Whether the two contexts are identical or miles apart is a different question, although also useful in looking at ones personal perspective.
So you agree that wives are not children, and you were just asking a rhetorical question. Glad to know that.

Whatever other bible authors have to say about "rule" (let alone chastening) in the household, it's not mentioned in Paul's call to husbands to "love their wives". We could easily let separate passages stand on their own without trying to rewrite the ones we have problems with. What's the big deal trying to make Paul say something he didn't say? Why is that so important?

As a musician and producer, I would say that to really hear what the bible authors had to say about any subject, you have to have all the different parts mixed right. The theme of loving one's wife, taking care of her, treating her as a weaker vessel, nourishing and cherishing her, etc, is picked up by different instruments at different levels, while whatever is said in the bible about a husband's need to rule his household, or train his children, or whatever (nothing explicit about "ruling" one's wife, only analogies...), is carried by other instruments at other levels.

If you believe that God has "produced" the bible, arranging the parts the way he sees fit, saying things the way they are actually said, repeated or elaborated on as necessary, or said once if that was all that needed to be said, then why the big push to make the guitars sound more like the keyboards, or have the trombones blaring over the flutes, or rewriting the melody in the violins because you want it to match the cello part? Why is that necessary?
 
You guys go on playing your word games, but for everybody else that comes along later, "love" means "love", not "rule". You'd be better off doing a word study on agape or meditating for 30 days in a row on what Eph 5 actually says than trying to make it say something else.

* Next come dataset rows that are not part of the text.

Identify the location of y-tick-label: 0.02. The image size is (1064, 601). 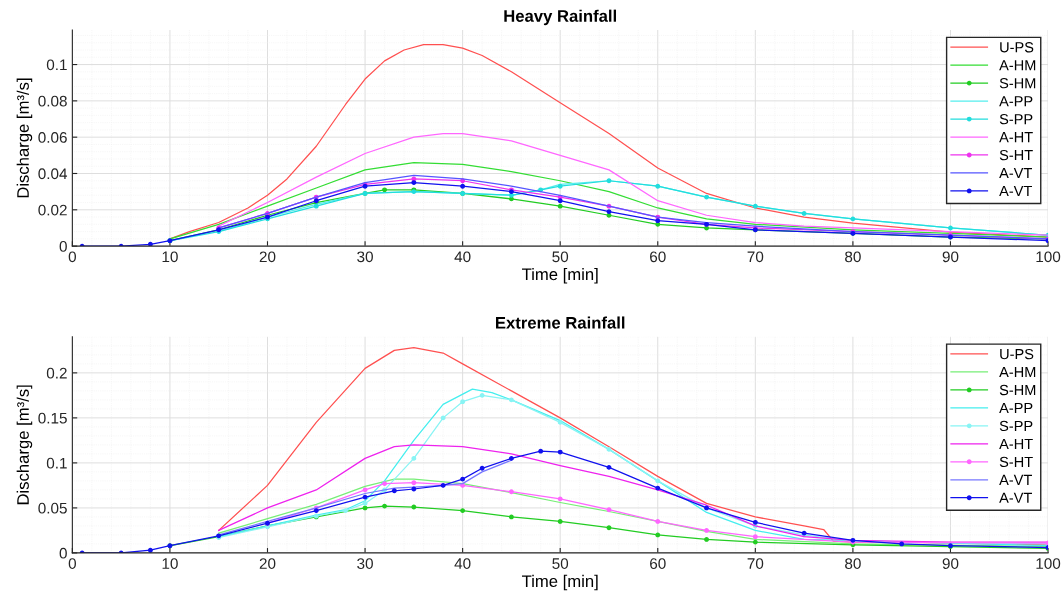
(52, 210).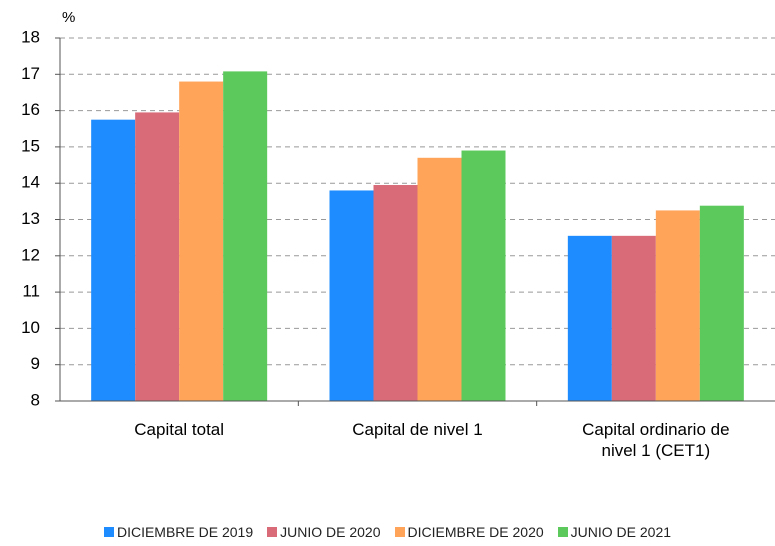 The width and height of the screenshot is (775, 546). I want to click on legend-item: JUNIO DE 2020, so click(324, 532).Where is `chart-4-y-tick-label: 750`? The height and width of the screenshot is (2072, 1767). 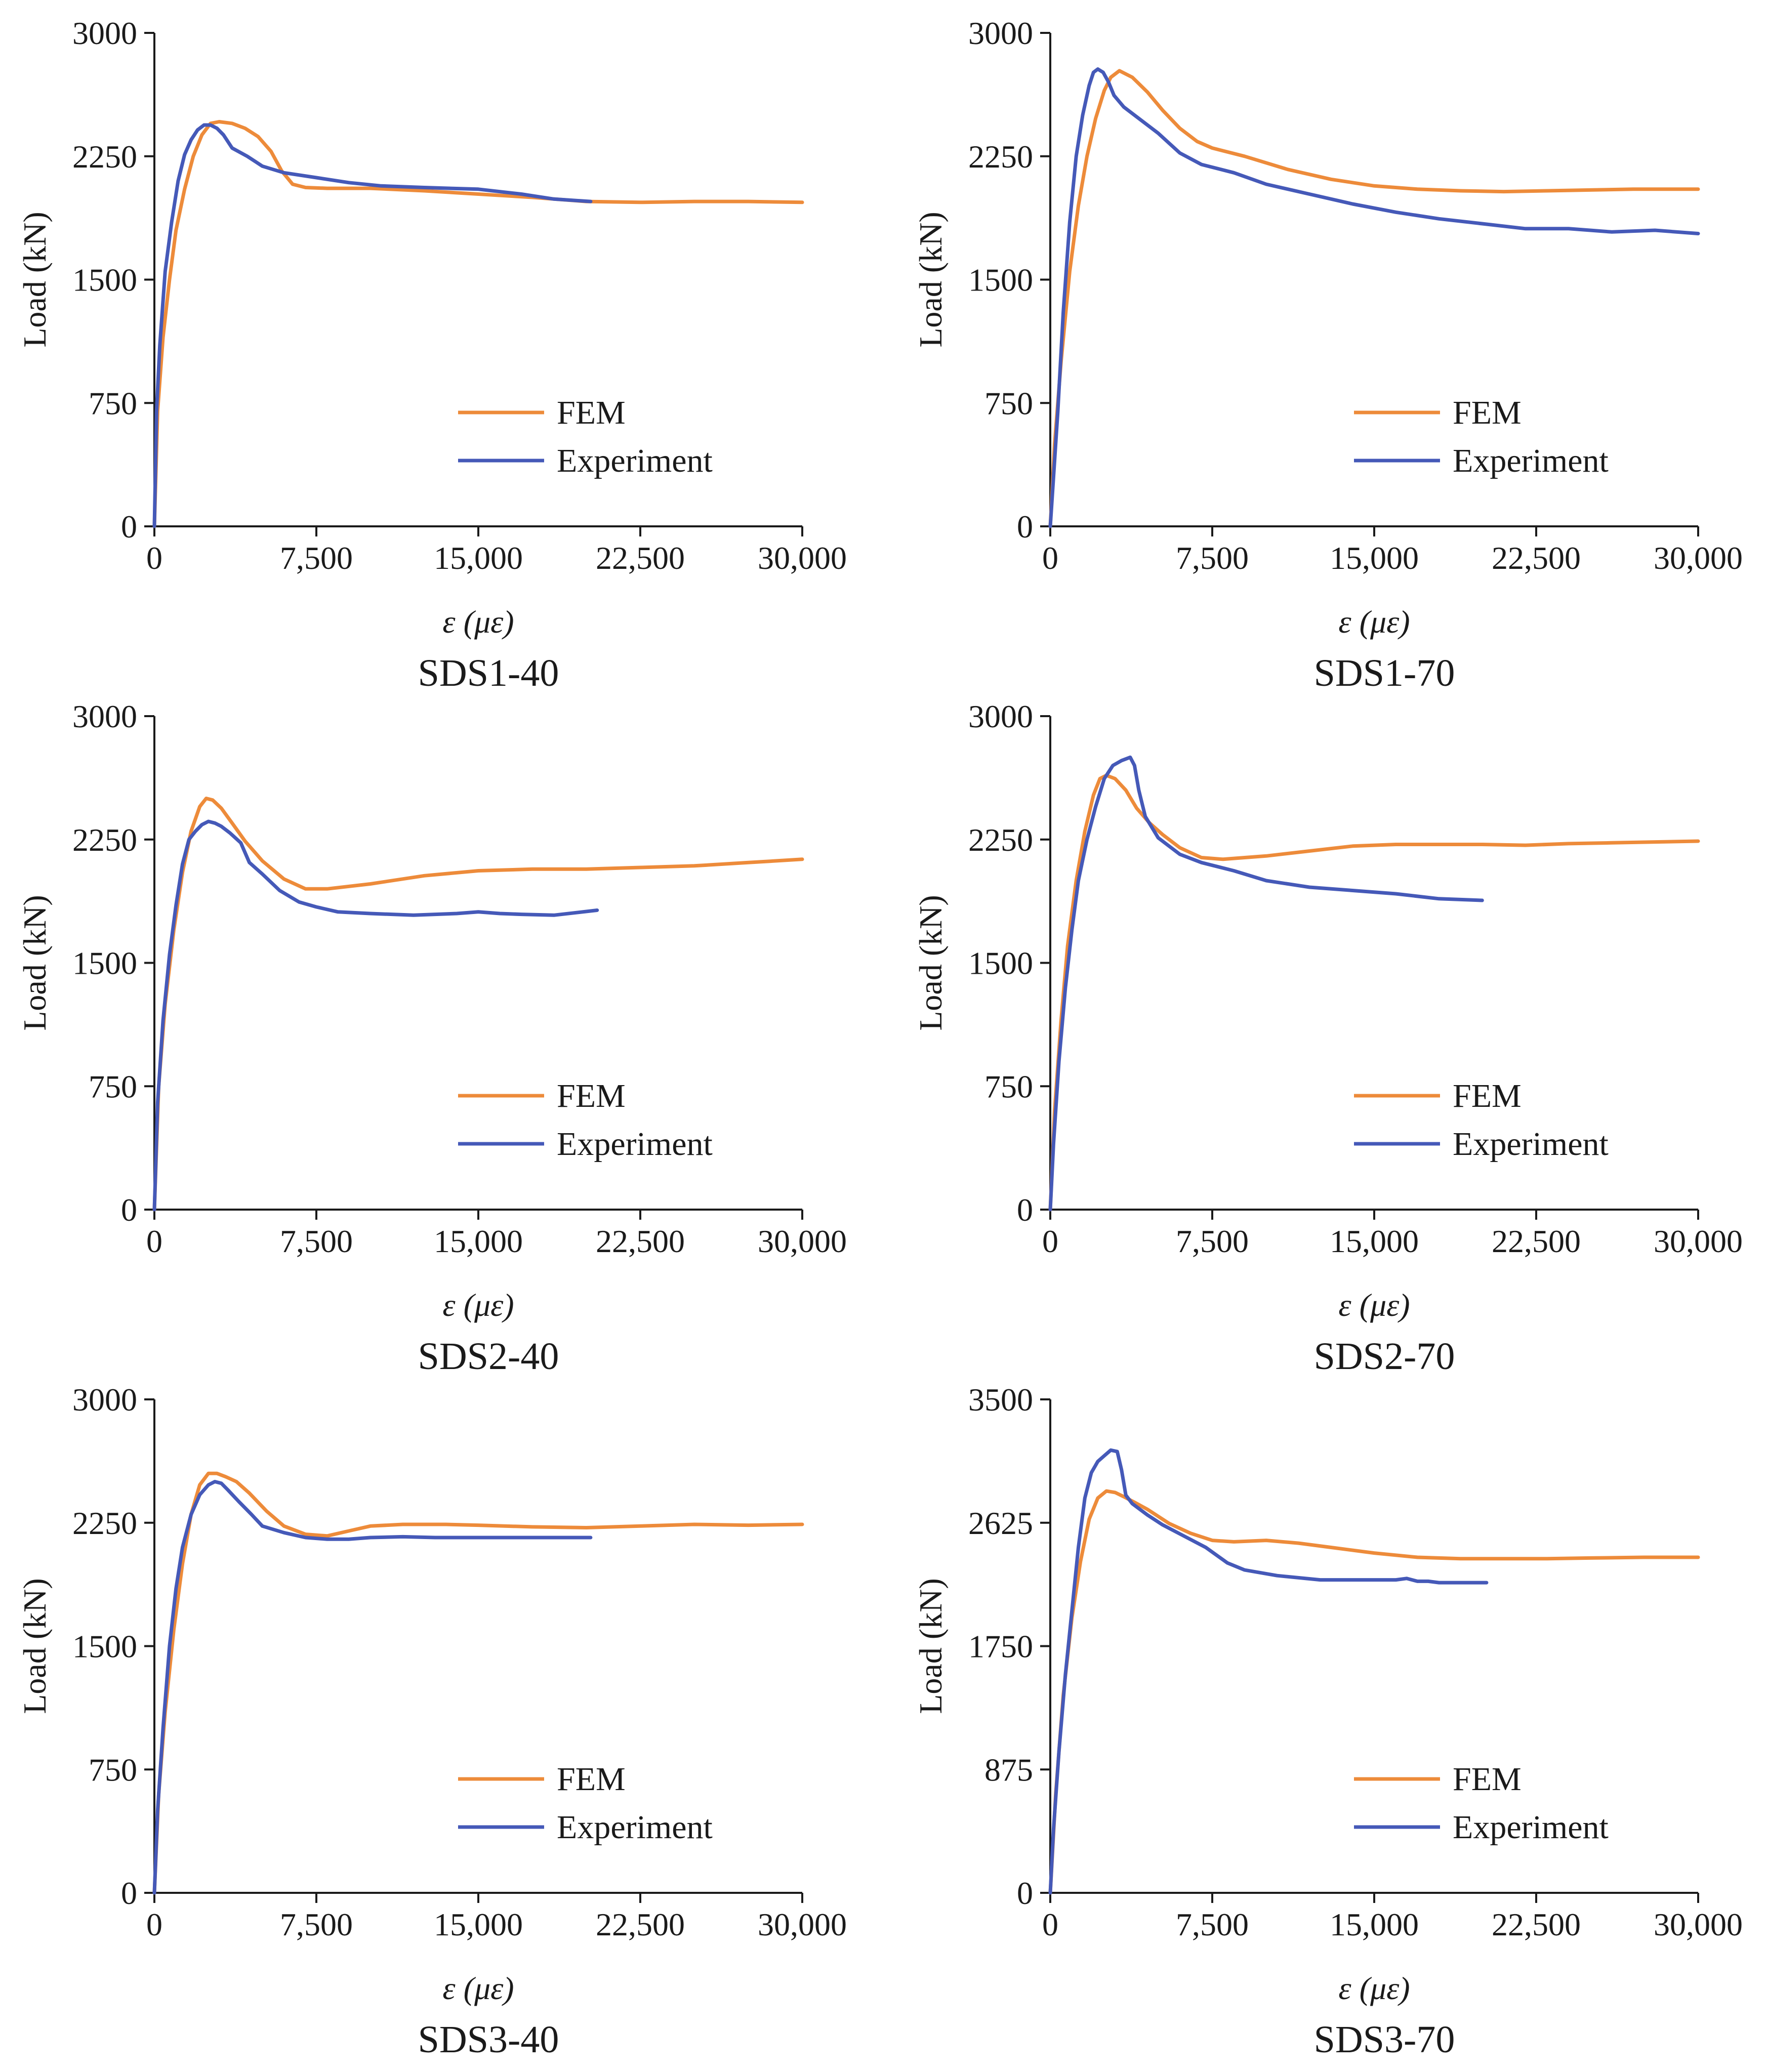 chart-4-y-tick-label: 750 is located at coordinates (1008, 1086).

I agree love means love and rule means rule. No dispute there. The claim is that part of how a husband is to love his wife includes ruling. I'm not playing word games.
 
Your author wants to talk about Revelation prophecy, Chris wants to talk about children, rockfox and your author want to talk about chastising. Tell me, Pacman, do you beat your wife with a rod when she's out of line? After all, Revelation says Jesus chastises the church, Proverbs says we use a rod on our children, and Paul says a church leader should "rule" his household well. Clearly when Paul said we are to "love our wives the way Christ loved the church" we are to beat them as necessary, right?

That's what I meant by "word games". Paul said what he said. Don't put words in his mouth.

I'd be interested in your thoughts on the music production analogy and why you appear to need to make this "call to love" into something else.

I'd also like to know why you're backpedaling now, from "a call to love is a call to rule" to "a call to love includes ruling". The original claim was in fact that they are the same thing, so let's not lose sight of that.